How Favoritism Completely Derailed a Brilliant Teacher (Professor Slughorn)

Guest post by Trevor Muir

This is the second in the Seven Best Teachers at Hogwarts series.

The potions professor who had a secret society made up of his favorite students. Where Voldem— Tom Riddle learned about Horcruxes, and Harry had to steal brain juice from.
Ol’ professor Slughorn was not the best teacher, but he wasn’t awful either, and that’s why he is number 7 on our list.

Let’s start with the good. Slughorn knew how to motivate his students and inspire them to work hard and with diligence. He incentivized engagement and made hard work pay off.

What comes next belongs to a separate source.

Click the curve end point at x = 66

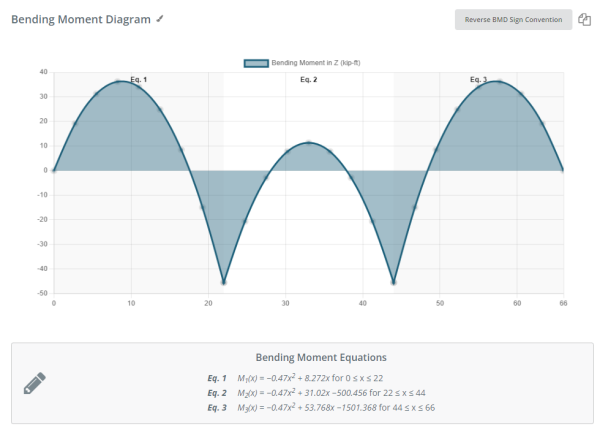(x=563, y=170)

He recognized greatness and could make his students feel proud about their work. When Harry demonstrated his prowess at the potion-making table- cheater- Slughorn recognized him publicly, even giving him a reward for his effort. Good teachers make hard work worth it, and Slughorn’s students strived to achieve these rewards.

He wasn’t that kind of teacher who demands to be the center of attention, making his time in the classroom all about him. Instead, he liked to inspire greatness. Dumbledore said it best, “He enjoys the feeling that he influences people. He has never wanted to occupy the throne himself. He prefers the backseat.”

Great teachers make their students great. Slughorn did this.

He was also an experienced master of his subject area and used his vast experience to challenge his students to achieve new heights.

Now, he also played favorites. I asked my students their least favorite things teachers sometimes do, and almost everyone said it’s when a teacher plays favorites. Slughorn had a secret club for kids he liked best, and largely ignored the kids who didn’t make it in.

Not cool, and this, along with teaching Tom Riddle how to achieve immortality, keeps ole’ Horace Slughorn at number 7 of Hogwarts greatest teachers.

John Spencer

My goal is simple. I want to make something each day. Sometimes I make things. Sometimes I make a difference. On a good day, I get to do both.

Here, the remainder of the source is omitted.